BEGIN DATA IN THIS EXERCISE
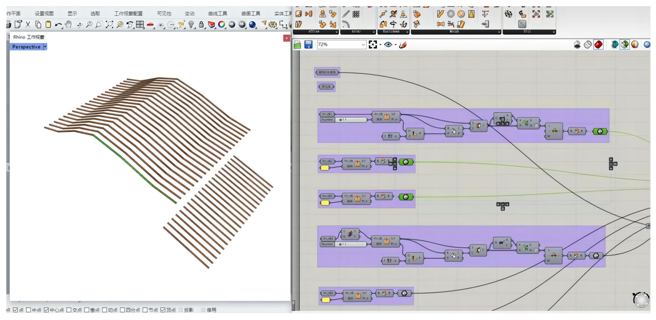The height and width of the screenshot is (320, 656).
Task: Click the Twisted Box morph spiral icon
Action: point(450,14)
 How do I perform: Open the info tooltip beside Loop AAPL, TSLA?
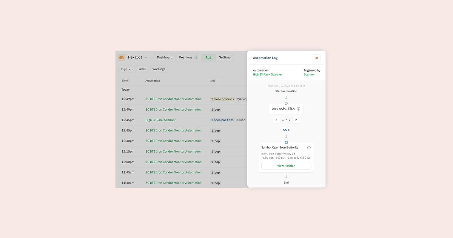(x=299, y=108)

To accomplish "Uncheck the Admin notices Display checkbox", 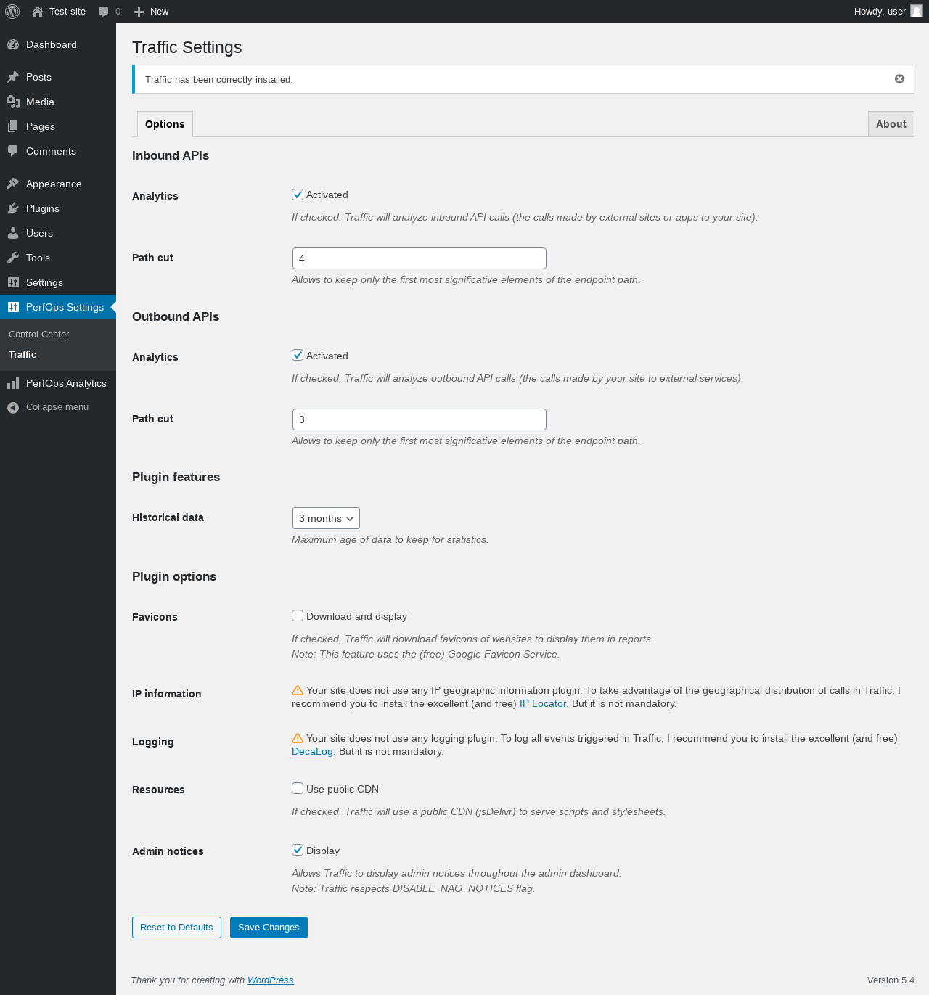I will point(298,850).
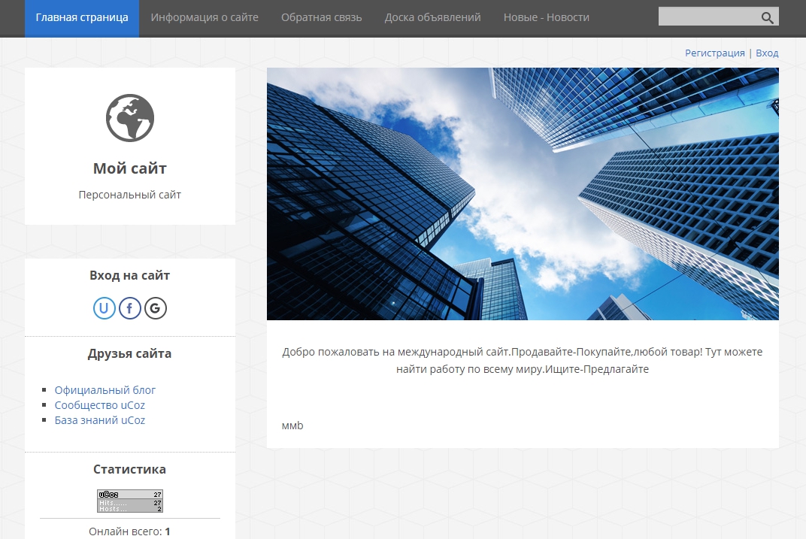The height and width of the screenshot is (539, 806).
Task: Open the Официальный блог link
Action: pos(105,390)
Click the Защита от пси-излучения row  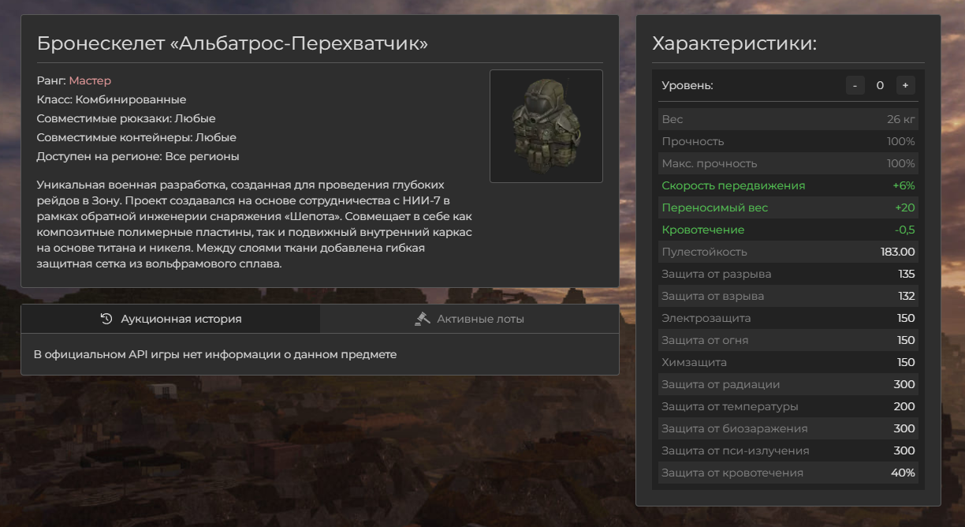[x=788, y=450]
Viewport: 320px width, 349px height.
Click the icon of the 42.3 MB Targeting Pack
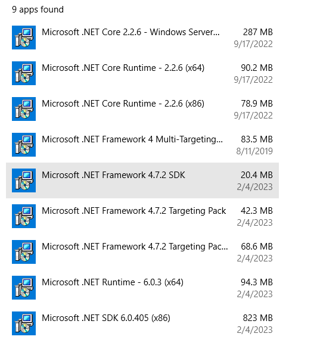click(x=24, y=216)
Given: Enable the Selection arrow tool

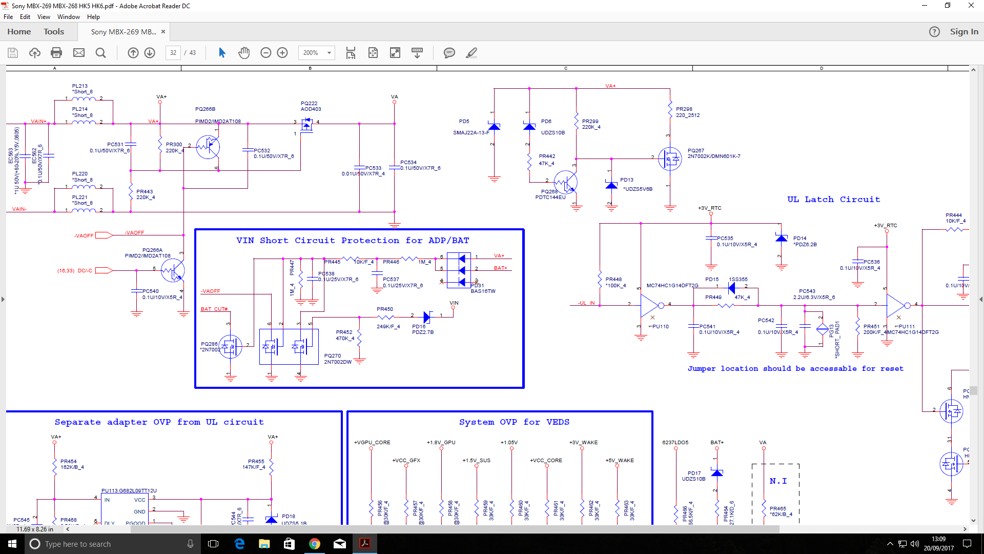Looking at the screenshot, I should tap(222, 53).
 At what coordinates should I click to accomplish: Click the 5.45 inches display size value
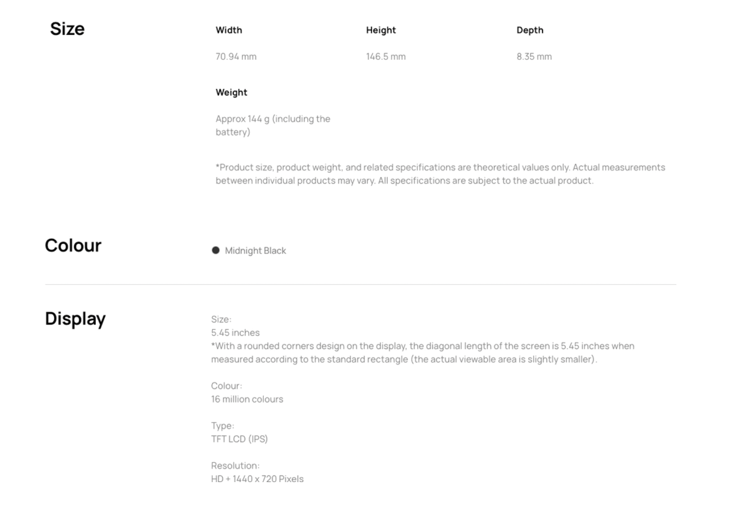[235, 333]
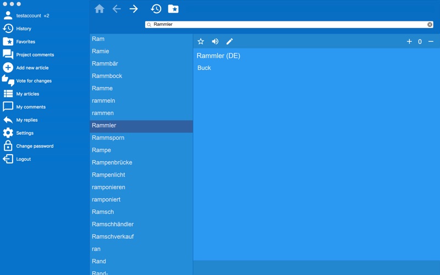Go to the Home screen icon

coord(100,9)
END DATA IN THIS EXERCISE
*EXERCISE AIM:*
Rewrite the data from the line with "At what coordinates" through the end of the data, swapping "display size" for "screen size" and keeping everything else the same. Omit the pictures.

*RESULT FOR THIS TASK:*
 At what coordinates should I click to accomplish: Click the 5.45 inches screen size value
[235, 333]
Go to the Home screen icon

coord(100,9)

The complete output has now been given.